Stored data entries
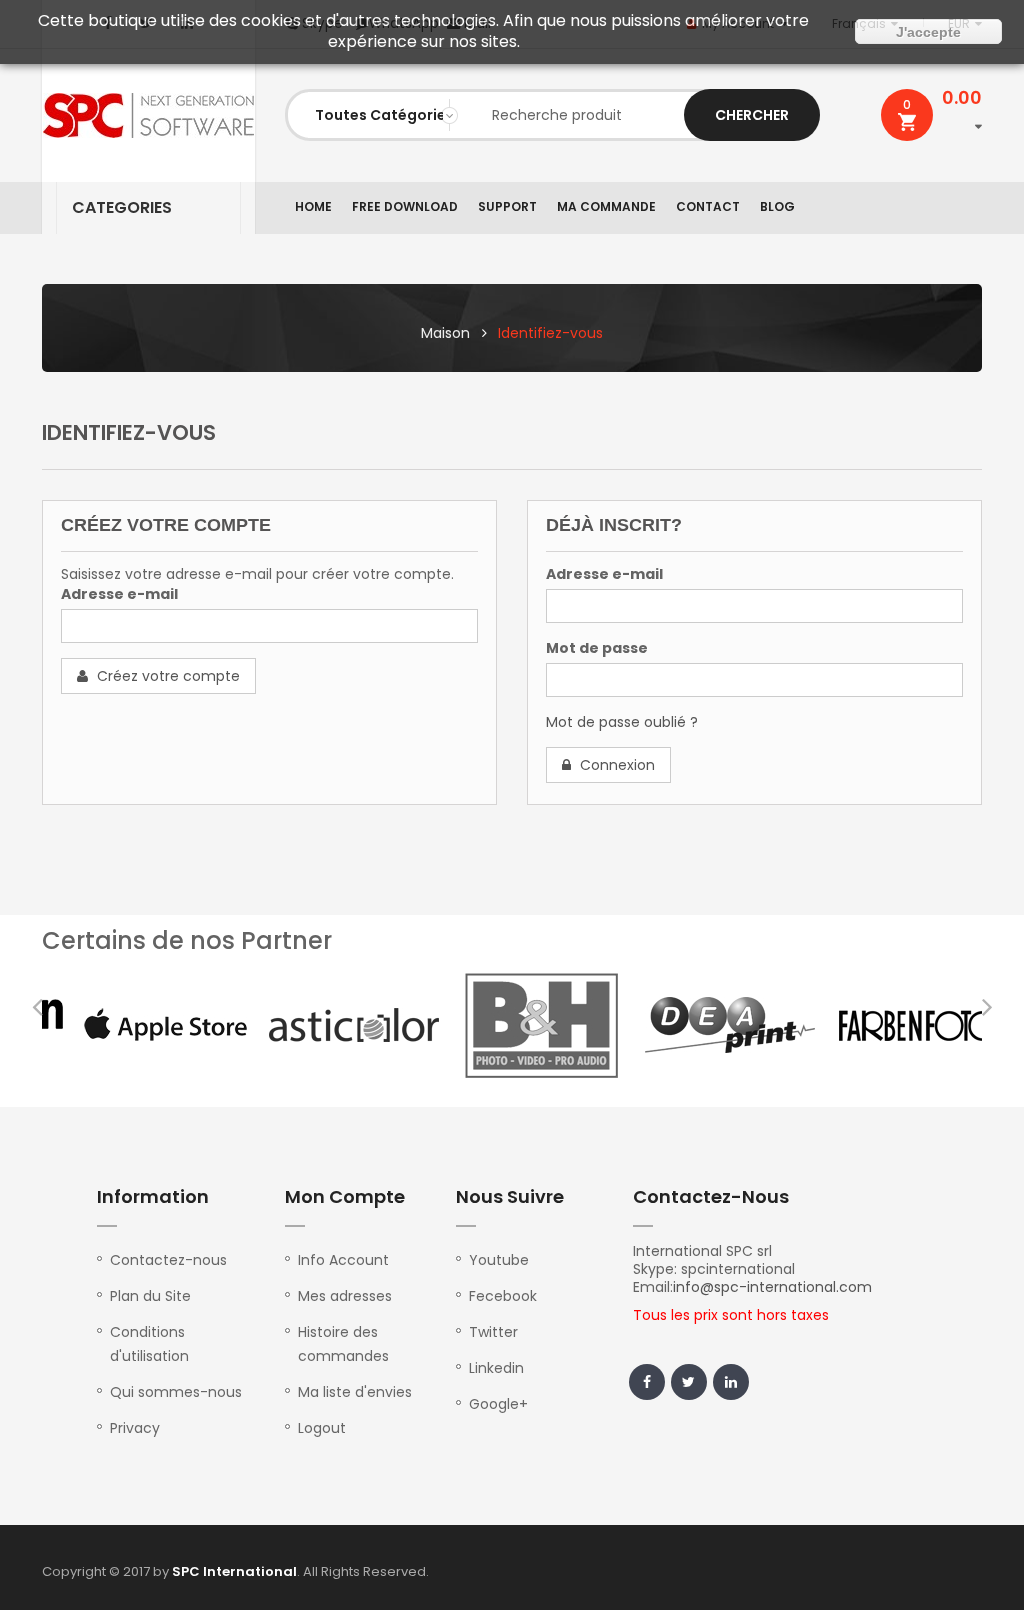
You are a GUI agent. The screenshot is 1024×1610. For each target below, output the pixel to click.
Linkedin (496, 1368)
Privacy (135, 1428)
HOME (313, 206)
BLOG (777, 206)
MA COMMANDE (606, 206)
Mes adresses (345, 1296)
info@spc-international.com (772, 1287)
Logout (322, 1428)
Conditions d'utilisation (149, 1344)
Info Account (343, 1260)
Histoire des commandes (343, 1344)
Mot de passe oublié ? (622, 722)
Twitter (493, 1332)
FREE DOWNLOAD (405, 206)
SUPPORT (507, 206)
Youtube (499, 1260)
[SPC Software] (148, 115)
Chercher (752, 115)
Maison (445, 333)
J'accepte (928, 32)
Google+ (498, 1404)
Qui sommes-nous (176, 1392)
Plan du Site (150, 1296)
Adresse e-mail (119, 594)
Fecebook (503, 1296)
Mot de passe (597, 648)
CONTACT (708, 206)
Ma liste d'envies (355, 1392)
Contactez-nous (168, 1260)
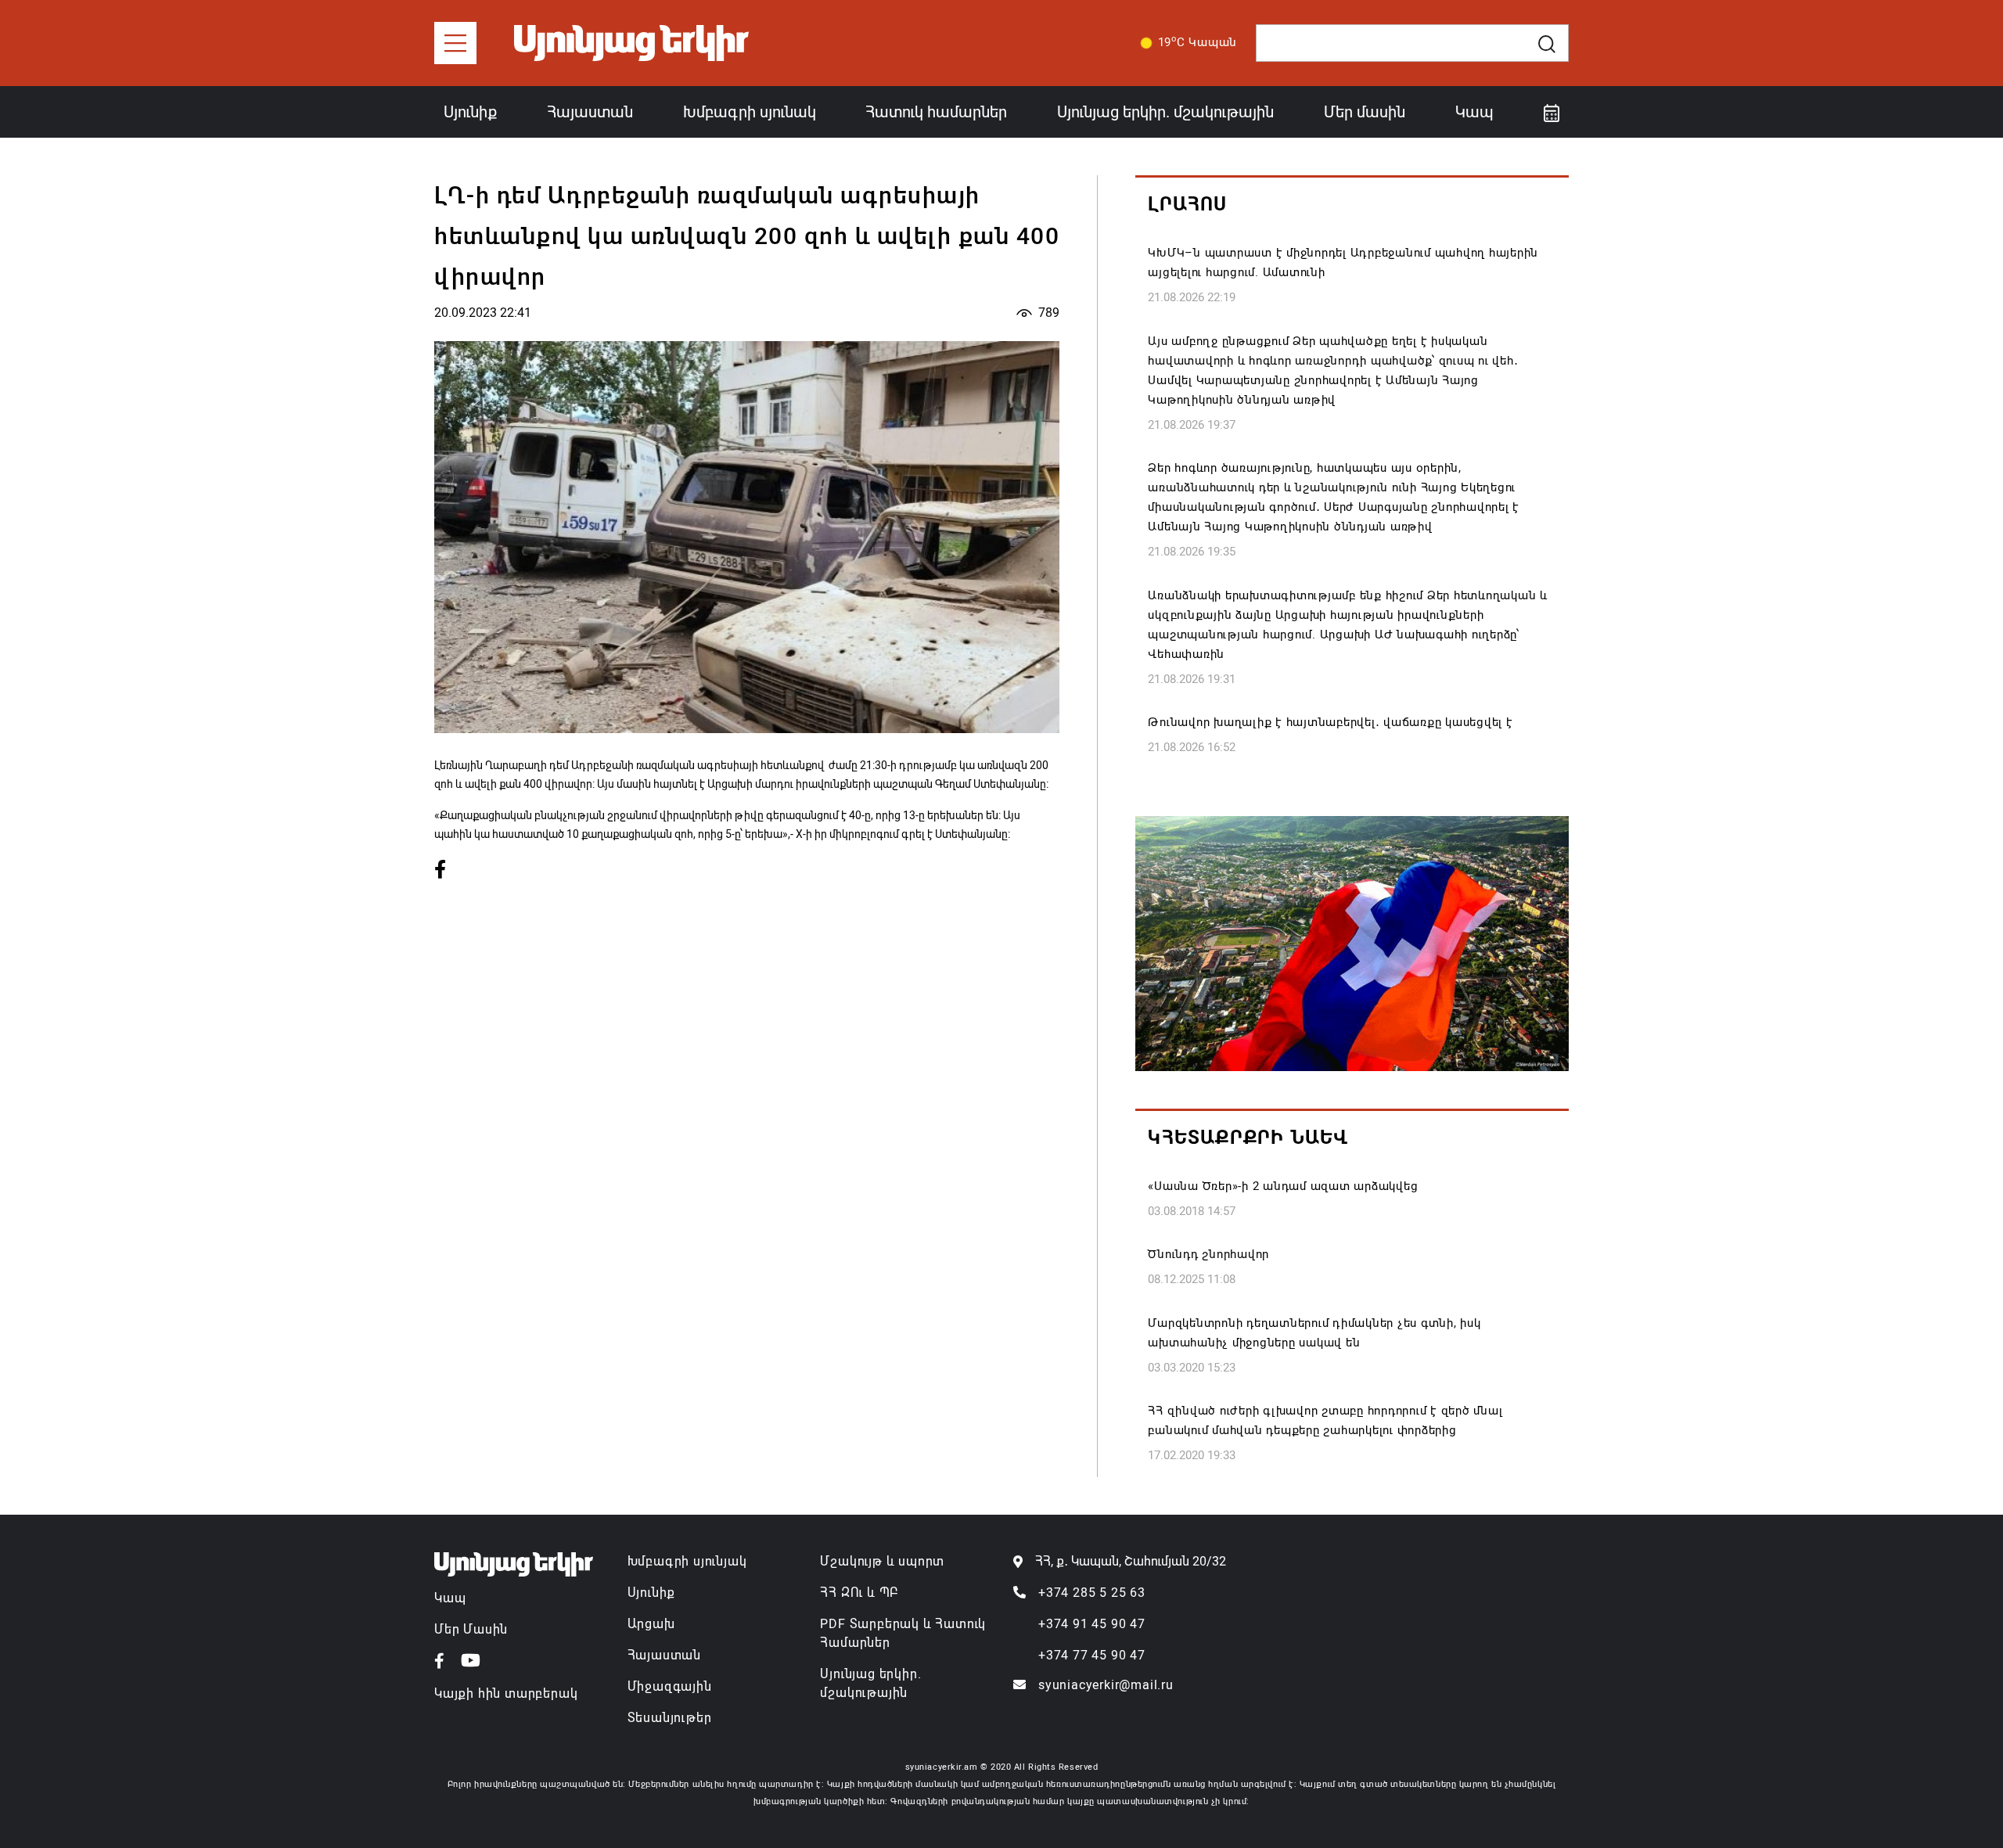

**Aim of the task:** Output the records above as they stand, from the first line to the line with "CONTACT (708, 206)", inclusive, and exclude the pictures.

**Result of the task:**
You are a GUI agent. The screenshot is 1024×1610. For each target below, output the pixel to click.
Linkedin (496, 1368)
Privacy (135, 1428)
HOME (313, 206)
BLOG (777, 206)
MA COMMANDE (606, 206)
Mes adresses (345, 1296)
info@spc-international.com (772, 1287)
Logout (322, 1428)
Conditions d'utilisation (149, 1344)
Info Account (343, 1260)
Histoire des commandes (343, 1344)
Mot de passe oublié ? (622, 722)
Twitter (493, 1332)
FREE DOWNLOAD (405, 206)
SUPPORT (507, 206)
Youtube (499, 1260)
[SPC Software] (148, 115)
Chercher (752, 115)
Maison (445, 333)
J'accepte (928, 32)
Google+ (498, 1404)
Qui sommes-nous (176, 1392)
Plan du Site (150, 1296)
Adresse e-mail (119, 594)
Fecebook (503, 1296)
Mot de passe (597, 648)
CONTACT (708, 206)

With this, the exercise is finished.